The neighborhood had been quieter since last Thursday, since school was out to bridge the long weekend between Mother's Day on the 10th and Teacher's Day, yesterday, on the 15th. Today sounded more like a Monday than a Wednesday, with snare drums rattling in accompaniment to discordant bugle blasts, not too long after eight in the morning from the Margarita Maza de Juárez elementary school across the street.
The first day of the school week always begins with a woman's voice over a loudspeaker directing a patio full of uniformed children. To those of us on the other side of the high walls--that line of cinder block around the complex of two-story green and white buildings, emblazoned with the unintentionally-rendered but nevertheless menacing face of President Benito Juárez's wife--the muffled, monotonous, and yet undeniably commanding voice drapes itself over our homes. I sometimes liken it to the sound of a muezzin's call to morning prayer, only that this voice is calling the kids to begin their rendition of the Mexican national anthem.

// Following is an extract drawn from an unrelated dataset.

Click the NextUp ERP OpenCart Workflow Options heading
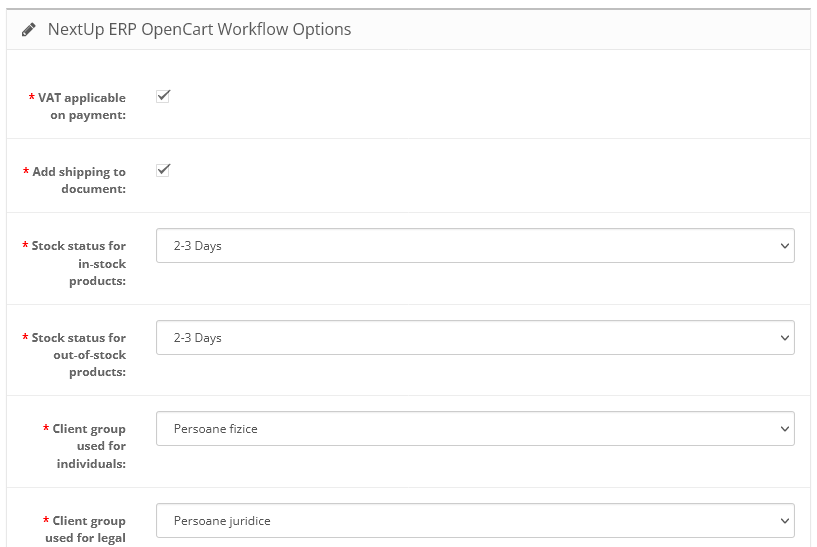Screen dimensions: 817x547 (x=200, y=30)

It's always an earnest, endearing and slightly comic performance, with the loudspeakered voice all but drowning out those of the children, and the haphazard sounds of drums and bugles played by the few remaining students doing their best to approximate the anthem's official rhythm and notes. A tune that couldn't possibly be more classic in its embodiment of the march tradition, it sounds both weary and hopeful coming from the school's little ritual of ceremony and practice.
We hear it at midnight, too, on those nights driving home after a late movie, the radio tuned to Horizonte or Reactor. Every television or radio station must play it at the beginning and end of their broadcasts, turning the minutes and the airwaves after twelve into a choral interlude. Click here to hear it, and go ahead: imagine being in the car with us on those windy roads home. And if you like, you can read along to the lyrics here, too.
I think you'll agree that it's not the type of anthem (or as it's actually called here, a hymn) that would easily prompt soccer stadiums to invite musical superstars in for a Beyoncé-style, roof-raising, lax-tempoed, improvised-vocal-flourished rendition. And so, the pregame performance usually goes like this. It might be more rigid, but it's certainly still regal. The salute even seems more formal, the right hand placed not with the palm flat over the heart, but rather with the palm facing the floor and the thumb-side to the chest.
Almost any song collectively known and sung, especially about one's country and its autonomy in particular, tends to rally up emotions in just about any citizen. Mexico's anthem is not exception. And yet still it gives pause to think about the nature of the lyrics: imagery of war, cannon-fire, soldiers and blood that become a necessary means to certain ends: the ideas of victory, glory, honor, union--and liberty. It's all nothing if not sobering. Violence and peace are virtually, paradoxically inseparable.
But not many of us think about that in too much depth when it comes right down to the singing. In fact, it's no secret that many children and even adults--those who have likely never seen the lyrics in writing, who haven't worked out the full meaning of the sometimes archaic wording--can misunderstand what they've learned to sing. Perhaps it's an urban legend, but plenty of people have heard of birth certificates boasting the name 'Masiosare.' It sounds pleasant enough, doesn't it? But it comes from the middle of the anthem's first verse: "Mas si osare..." is the phrase, meaning "But if [someone] should dare...". I can understand hearing that and then thinking it might name a certain 'Masiosare,' but I'm doubtful of the claim that anyone would name their child after the [someone] in that line, who in the second half is revealed to be an "enemy outlander."
And yet, who knows? All things are possible. A popular sushi chain here even serves up a delicious Masiosare Roll...If anything, it's proof that the national anthem holds a firm place in the national consciousness--something also confirmed almost every week of the academic year, right across the street from our house.
el "mas" que se usa en la frase "mas si osare.." no lleva acento.
más = more
mas = but
Posted by: dna | May 19, 2007 at 10:55 PM
I really like your blog, you probably have no idea about how Mexican you sound when sharing your insight.
However, I can say that now I've seen it all... an estadounidense living in Nicolás Romero. No offense, but I've always found the place really, really ugly. However, I haven't been there in years.